◆ Objetivo 1
Según el fragmento sobre el Getsemaní, ¿adónde fue la Luz del Mundo a luchar con el príncipe de las tinieblas?
◆ Objetivo 2
Indica si cada afirmación coincide con el fragmento sobre el Getsemaní y responde sí o no, citando las palabras decisivas del texto: (a) Se cita Juan 14:27 con las palabras «No se turbe vuestro corazón, ni tenga miedo». (b) Los discípulos comprendieron por completo los sucesos que estaban por acontecer. (c) Cristo hizo frente a los últimos momentos acompañado por sus discípulos.

◆ Fragmento de origen
Así fue, y así tenia que ser, durante toda la noche, a través del dolor y para siempre. El siempre habría de ser la fortaleza de ellos, y ni siquiera la angustia de su propia alma le impidió ser el apoyo de los demás.

En un silencio bañado por la luna de aquella noche del lejano oriente, Él cargó sobre sus hombros todo intenso dolor, toda profunda pena, todo gran error y dolor humano que se hubiera tenido o cometido desde el comienzo de los tiempos. Pero en un momento como ese, cuando alguien pudo habérselo dicho E1 en cambio nos dice: «No se turbe vuestro corazón, ni tenga miedo» (Juan 14:27).

«. . vosotros llorareis. . .», dijo, estaréis tristes, solos, atemorizados y hasta a veces sufriréis persecución: «pero. . . vuestra tristeza se convertirá en gozo. . . confiad, yo he vencido al mundo» (Juan 16:20, 33; cursiva agregada).

¿Cómo pudo El hablar así, de gozo y confianza, en una noche como aquella en que sabía todo el dolor que le esperaba? Pero esas son las bendiciones que El siempre dio y esa es la forma en que siempre habló, aun hasta el momento final.

No sabemos hasta que grado sus discípulos llegaron a comprender los sucesos que estaban por acontecer, pero si sabemos que Cristo hizo frente a esos últimos momentos totalmente solo. Durante uno de esos comentarios sencillos y sinceros que Él hizo a sus hermanos, dijo: «Mi alma esta muy triste, hasta la muerte» (Mateo 26:38). Y entonces se alejó para hacer lo que sólo Él podía hacer. La Luz del Mundo se alejó de la compañía humana y fue al Getsemaní a luchar, solo, con el príncipe de las tinieblas. Y entró en él, se arrodilló, se postró sobre su rostro y, llorando con una angustia que ni vosotros ni yo jamas conoceremos, dijo: «Padre mío, pase de mí esta copa» (Mateo 26:39). Pero El sabia que, para nuestro beneficio, no podía ser así y que por lo tanto debía beber la amarga copa hasta el final.

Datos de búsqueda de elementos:
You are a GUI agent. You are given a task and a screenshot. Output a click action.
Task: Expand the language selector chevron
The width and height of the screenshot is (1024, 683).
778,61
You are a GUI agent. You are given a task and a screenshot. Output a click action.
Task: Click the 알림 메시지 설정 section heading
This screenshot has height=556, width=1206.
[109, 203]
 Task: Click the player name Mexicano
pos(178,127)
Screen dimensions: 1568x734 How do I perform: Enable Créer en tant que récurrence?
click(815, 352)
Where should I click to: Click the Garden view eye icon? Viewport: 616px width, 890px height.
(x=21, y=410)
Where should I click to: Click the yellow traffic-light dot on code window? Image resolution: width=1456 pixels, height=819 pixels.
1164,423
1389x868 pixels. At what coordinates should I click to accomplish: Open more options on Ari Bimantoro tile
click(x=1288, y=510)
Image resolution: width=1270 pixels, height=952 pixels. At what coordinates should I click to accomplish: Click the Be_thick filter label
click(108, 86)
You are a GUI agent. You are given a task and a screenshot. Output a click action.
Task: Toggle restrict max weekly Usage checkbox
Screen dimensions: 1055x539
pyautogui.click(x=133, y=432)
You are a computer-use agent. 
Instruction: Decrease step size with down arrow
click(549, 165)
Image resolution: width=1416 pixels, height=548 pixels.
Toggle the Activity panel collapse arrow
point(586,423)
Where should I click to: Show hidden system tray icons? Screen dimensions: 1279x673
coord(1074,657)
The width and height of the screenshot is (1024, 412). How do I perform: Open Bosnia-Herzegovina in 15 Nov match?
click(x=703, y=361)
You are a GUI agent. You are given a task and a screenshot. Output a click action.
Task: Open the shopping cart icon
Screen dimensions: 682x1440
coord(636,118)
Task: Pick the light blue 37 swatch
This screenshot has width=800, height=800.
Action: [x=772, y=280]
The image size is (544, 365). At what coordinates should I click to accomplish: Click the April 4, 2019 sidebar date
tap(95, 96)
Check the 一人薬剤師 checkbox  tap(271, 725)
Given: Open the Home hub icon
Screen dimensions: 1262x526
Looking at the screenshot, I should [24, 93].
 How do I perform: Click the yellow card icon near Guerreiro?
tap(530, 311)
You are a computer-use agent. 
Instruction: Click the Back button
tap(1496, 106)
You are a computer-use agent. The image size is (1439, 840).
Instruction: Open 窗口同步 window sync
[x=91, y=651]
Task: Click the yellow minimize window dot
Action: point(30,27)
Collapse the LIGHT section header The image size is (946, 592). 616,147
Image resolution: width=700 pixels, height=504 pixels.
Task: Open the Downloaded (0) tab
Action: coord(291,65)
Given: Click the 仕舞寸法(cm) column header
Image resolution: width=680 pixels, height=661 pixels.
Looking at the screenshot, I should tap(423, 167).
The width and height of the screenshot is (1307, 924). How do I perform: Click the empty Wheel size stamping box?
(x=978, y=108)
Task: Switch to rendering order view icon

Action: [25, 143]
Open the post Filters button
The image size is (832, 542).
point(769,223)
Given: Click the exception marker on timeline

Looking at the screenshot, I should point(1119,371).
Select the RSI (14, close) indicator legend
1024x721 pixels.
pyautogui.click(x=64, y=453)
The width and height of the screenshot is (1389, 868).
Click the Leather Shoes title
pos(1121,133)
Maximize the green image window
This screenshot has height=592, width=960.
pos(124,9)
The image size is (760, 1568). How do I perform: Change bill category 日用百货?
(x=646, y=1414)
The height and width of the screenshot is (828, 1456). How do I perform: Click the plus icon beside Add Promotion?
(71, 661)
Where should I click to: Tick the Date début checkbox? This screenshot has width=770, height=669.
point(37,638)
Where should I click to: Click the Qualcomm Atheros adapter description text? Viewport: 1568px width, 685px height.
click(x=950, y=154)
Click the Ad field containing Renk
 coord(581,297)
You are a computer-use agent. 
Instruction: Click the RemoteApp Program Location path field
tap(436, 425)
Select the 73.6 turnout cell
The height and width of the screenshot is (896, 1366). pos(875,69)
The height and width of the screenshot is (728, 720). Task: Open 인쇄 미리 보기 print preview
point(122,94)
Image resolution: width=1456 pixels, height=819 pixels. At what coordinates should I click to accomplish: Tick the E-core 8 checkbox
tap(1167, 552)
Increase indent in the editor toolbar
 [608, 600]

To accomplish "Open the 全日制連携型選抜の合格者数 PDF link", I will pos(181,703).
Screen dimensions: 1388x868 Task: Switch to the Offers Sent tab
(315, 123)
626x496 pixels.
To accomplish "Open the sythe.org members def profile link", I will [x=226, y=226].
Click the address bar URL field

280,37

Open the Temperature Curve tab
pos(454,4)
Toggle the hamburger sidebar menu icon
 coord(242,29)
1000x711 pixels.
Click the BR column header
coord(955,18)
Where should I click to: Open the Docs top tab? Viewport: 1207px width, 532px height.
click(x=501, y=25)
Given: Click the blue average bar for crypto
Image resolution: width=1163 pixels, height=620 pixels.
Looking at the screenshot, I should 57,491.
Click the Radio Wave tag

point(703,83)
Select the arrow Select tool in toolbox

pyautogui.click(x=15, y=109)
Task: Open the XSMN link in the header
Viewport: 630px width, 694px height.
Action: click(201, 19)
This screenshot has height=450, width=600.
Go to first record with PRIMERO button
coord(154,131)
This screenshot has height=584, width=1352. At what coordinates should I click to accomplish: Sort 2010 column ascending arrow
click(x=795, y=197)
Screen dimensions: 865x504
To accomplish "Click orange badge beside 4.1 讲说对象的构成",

◆ Resultado 1
Al Getsemaní.

◆ Resultado 2
(a) Sí: «No se turbe vuestro corazón, ni tenga miedo» (Juan 14:27).
(b) No: «No sabemos hasta que grado sus discípulos llegaron a comprender los sucesos que estaban por acontecer».
(c) No: «Cristo hizo frente a esos últimos momentos totalmente solo».